# gwiki
`gwiki` is the Gobby wiki CLI. It ingests local files, indexes wiki content,
and can derive Markdown from media when AI routing is enabled.
PostgreSQL-backed search uses ParadeDB `pg_search` BM25 indexes on
`gwiki_documents` and `gwiki_chunks`. Run `gwiki setup --standalone` only
against a PostgreSQL hub where the `pg_search` extension is installed; setup
preflights the extension before creating BM25 indexes.
AI configuration is shared with the other Gobby CLI crates through
`gobby_core`. The full capability matrix, local model guidance, and routing
examples live in [docs/guides/ai-configuration.md](../../docs/guides/ai-configuration.md).

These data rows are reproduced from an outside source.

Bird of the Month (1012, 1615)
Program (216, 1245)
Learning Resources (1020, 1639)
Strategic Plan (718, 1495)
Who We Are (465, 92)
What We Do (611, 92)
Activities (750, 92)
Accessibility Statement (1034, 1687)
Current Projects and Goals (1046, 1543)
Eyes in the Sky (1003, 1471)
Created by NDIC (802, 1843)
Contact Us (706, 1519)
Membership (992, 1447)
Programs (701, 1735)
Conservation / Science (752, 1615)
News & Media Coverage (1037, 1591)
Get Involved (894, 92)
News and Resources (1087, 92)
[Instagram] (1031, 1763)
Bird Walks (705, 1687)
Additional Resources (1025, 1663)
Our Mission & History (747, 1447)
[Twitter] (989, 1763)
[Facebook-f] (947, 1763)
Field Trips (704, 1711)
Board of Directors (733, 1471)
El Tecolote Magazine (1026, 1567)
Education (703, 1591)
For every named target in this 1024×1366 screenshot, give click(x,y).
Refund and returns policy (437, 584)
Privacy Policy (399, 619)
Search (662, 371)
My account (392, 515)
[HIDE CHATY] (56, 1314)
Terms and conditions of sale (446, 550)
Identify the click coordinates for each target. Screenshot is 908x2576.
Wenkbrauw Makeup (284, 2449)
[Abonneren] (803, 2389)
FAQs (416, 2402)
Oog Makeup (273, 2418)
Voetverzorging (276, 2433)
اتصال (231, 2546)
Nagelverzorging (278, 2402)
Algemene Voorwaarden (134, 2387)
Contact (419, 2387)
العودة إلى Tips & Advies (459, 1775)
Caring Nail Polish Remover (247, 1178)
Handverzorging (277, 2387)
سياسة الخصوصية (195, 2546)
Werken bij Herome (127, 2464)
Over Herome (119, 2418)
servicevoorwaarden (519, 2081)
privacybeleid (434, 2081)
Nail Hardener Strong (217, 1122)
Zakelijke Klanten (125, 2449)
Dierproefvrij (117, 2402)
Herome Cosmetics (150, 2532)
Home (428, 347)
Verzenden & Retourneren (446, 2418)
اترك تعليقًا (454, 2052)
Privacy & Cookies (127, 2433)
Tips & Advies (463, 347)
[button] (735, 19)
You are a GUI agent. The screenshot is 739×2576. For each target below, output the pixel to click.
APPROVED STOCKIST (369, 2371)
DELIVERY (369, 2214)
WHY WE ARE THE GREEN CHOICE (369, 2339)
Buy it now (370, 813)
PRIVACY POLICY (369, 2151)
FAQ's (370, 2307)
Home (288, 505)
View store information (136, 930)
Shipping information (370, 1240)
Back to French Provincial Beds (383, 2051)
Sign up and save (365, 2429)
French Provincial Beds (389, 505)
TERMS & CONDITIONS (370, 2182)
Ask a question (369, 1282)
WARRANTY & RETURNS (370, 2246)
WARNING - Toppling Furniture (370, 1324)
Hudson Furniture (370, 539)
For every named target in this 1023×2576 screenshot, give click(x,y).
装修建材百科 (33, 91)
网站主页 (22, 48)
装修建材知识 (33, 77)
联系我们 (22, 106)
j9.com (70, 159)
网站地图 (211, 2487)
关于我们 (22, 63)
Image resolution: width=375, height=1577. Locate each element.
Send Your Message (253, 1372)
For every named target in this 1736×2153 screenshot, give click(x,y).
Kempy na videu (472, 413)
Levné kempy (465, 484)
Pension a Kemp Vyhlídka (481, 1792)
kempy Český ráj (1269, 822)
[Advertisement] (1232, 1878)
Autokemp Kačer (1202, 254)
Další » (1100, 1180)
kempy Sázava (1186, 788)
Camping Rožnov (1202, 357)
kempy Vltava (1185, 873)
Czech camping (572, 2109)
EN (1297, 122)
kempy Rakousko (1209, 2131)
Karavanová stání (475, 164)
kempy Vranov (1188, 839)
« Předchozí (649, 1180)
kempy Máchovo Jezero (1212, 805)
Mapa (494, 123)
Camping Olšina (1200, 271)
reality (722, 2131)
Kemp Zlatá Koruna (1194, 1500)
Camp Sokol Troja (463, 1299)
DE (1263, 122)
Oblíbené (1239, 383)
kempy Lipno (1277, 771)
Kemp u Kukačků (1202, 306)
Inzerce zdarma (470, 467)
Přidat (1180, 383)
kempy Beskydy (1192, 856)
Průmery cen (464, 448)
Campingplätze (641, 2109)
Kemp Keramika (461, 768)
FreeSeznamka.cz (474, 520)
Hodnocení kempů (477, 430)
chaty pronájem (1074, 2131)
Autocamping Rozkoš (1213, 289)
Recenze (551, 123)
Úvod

For one command, use `gwiki ingest-file --no-ai` to keep media ingest on the
privacy path. Use `--transcription-routing`, `--vision-routing`, and
`--text-routing` to override configured AI routing for a single ingest.
## Retrieval
`gwiki search` is the retrieval primitive for humans and agents: hybrid
BM25 + semantic + graph-boosted hits with bounded query-token snippets,
provenance (`wiki_page`, `source_path`, `result_type`, `sources`), and
`code_citations` tied to the returned hits. Full document bodies never appear
in search output; follow a hit with `gwiki read --path <wiki_page>`. Agents
compose `search` + `read` for research loops and deposit results back through
`collect`/`ingest-file`.
`gwiki ask` is a thin RAG layer over the same retrieval: top-k hits become a
bounded evidence prompt (~12K-token cap, reported via `prompt_token_budget` /
`prompt_tokens_estimated`), one completion runs through the daemon route or a
direct OpenAI-compatible endpoint (`--ai daemon|direct|auto`, including
LM Studio), and the answer is checked against the evidence with grounded
citations.
## Source Refresh
`gwiki index` rebuilds derived search state from files already on disk.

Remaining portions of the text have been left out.